前橋育英高等学校 校長・サッカー部監督 山田 耕介さん
法学部卒業

  • 2018年7月26日 掲載
  • 卒業生紹介

36年にわたり前橋育英高校のサッカー部監督を務め、1月の全国高校サッカー選手権で悲願の初優勝を果たした山田耕介さん。2016年度からは校長も兼務しながら、サッカーを通じた人格形成に情熱を注いでいます。

監督と校長の二足のわらじで生徒たちと本気で向き合う

起床後にサッカー部の寮生と体操をして、8時まではサッカー部監督として練習やミーティングに。8時を過ぎると、校長として打ち合わせや事務作業をこなして、放課後16時に練習が始まると監督に戻るという毎日です。

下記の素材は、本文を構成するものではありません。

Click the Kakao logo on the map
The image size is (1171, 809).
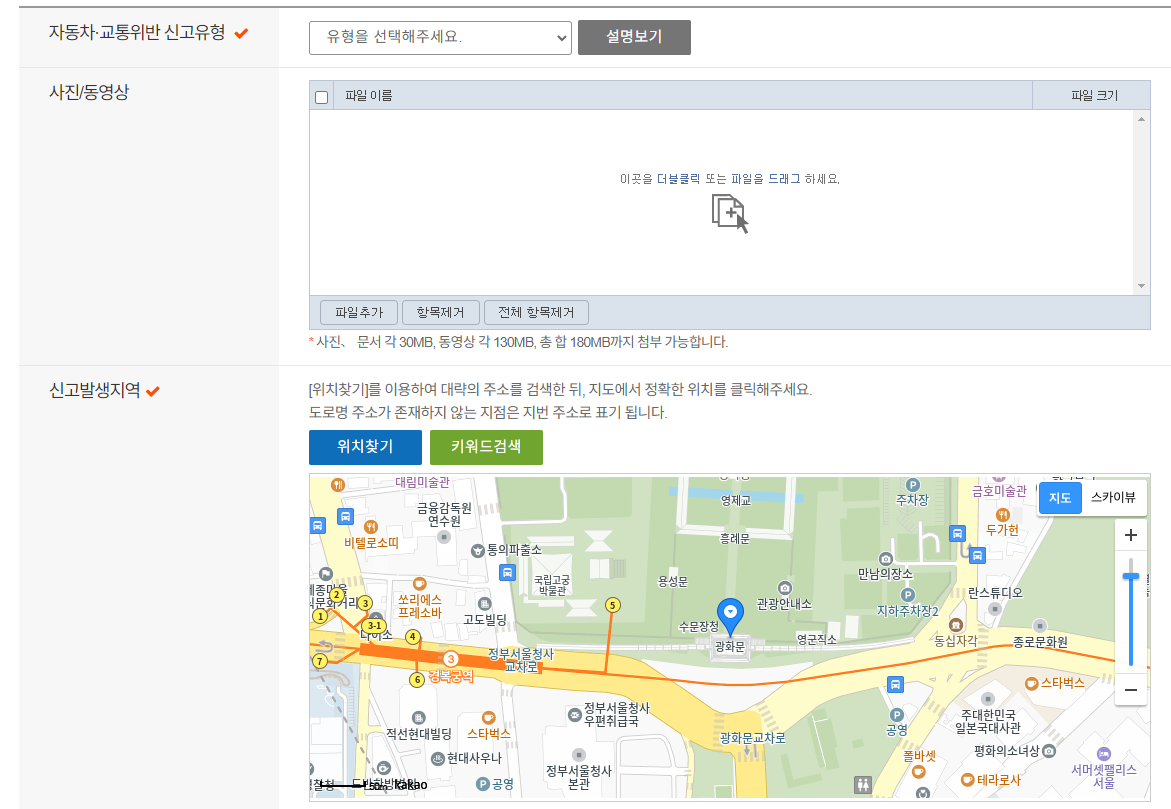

前橋育英高校に着任した時のサッカー部は弱小チームで、私のトレーニングメニューは「そんなつらいことはできない」とボイコットされ、すぐに誰も練習に出てこなくなりました。仕方なく朝夕グラウンドで一人だけで練習していたら、1カ月ほどして1年生が戻ってきてくれ、その後、上級生も戻ってきて、インターハイの群馬県予選で優勝。1年目で全国大会出場を果たしました。まぐれだったとは思いますが、生徒たちがこんなに短い期間で変化することに驚かされました。

部員が練習に戻ってきてくれると信じられたのは、高校時代のサッカー部監督、小嶺忠敏先のおかげです。小嶺先生には、本気で根気強くやることが大切だと教わりました。「考える暇があったら動く」をモットーとする小嶺先生は、70歳を過ぎた今も自らハンドルを握り遠征に出向かれる方で、その行動力には頭が下がります。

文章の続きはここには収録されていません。